◆ **Material to process**
= Beginning of Section =

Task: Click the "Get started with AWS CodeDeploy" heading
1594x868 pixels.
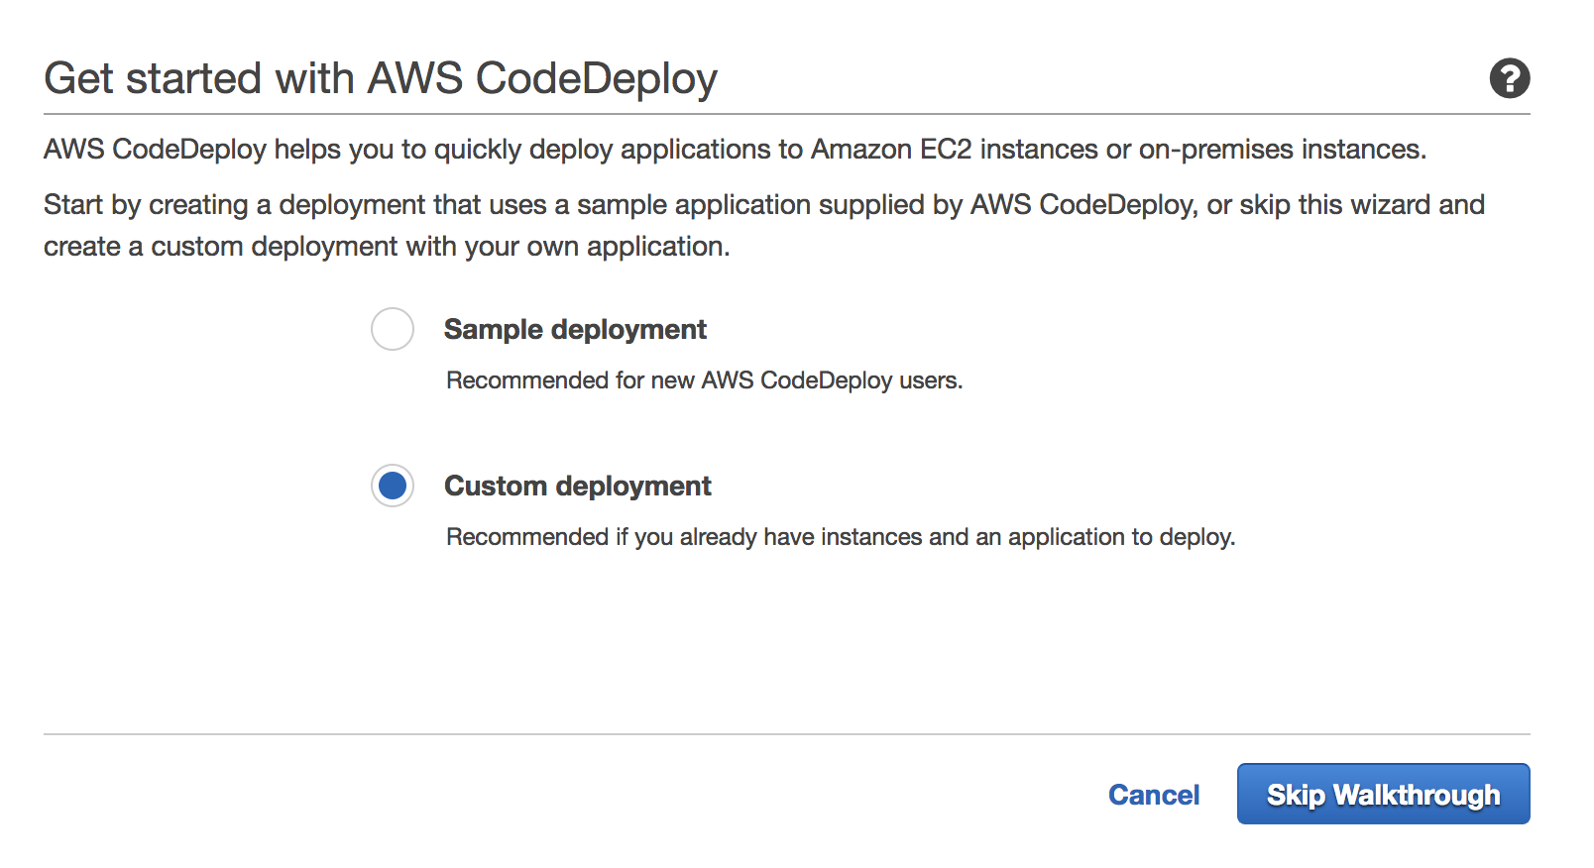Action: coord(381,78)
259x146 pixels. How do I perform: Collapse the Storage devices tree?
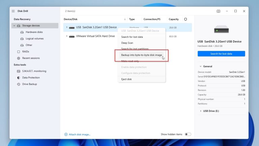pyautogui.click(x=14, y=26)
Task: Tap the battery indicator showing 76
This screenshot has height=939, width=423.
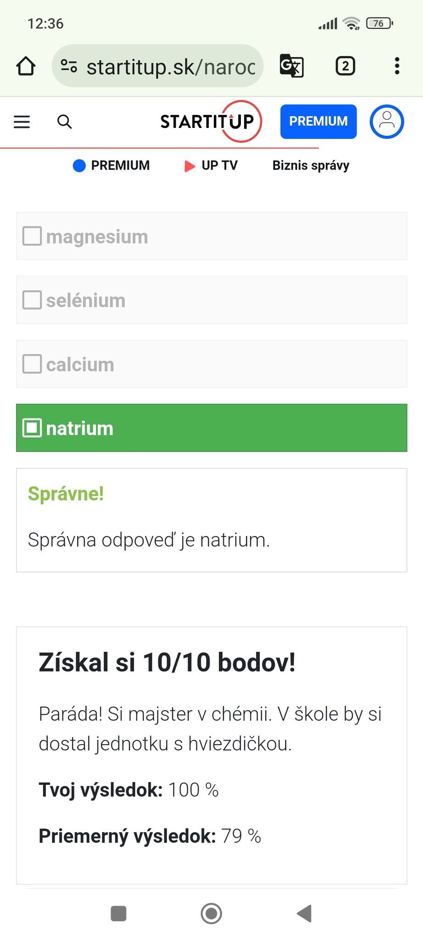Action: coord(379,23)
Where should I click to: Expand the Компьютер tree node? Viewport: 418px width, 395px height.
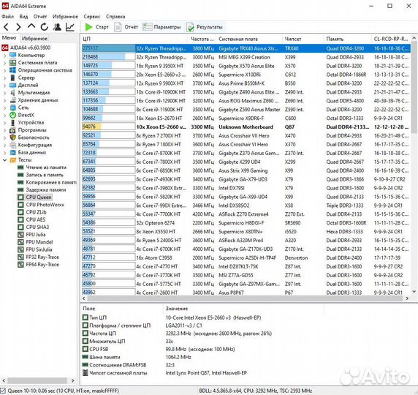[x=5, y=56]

= End of Section =

◆ **Problem requirements**
Every line in the data above that contains "Task" needs to be copied.

◆ **Written solution**
Task: Click the "Get started with AWS CodeDeploy" heading
Task: Tap the battery indicator showing 76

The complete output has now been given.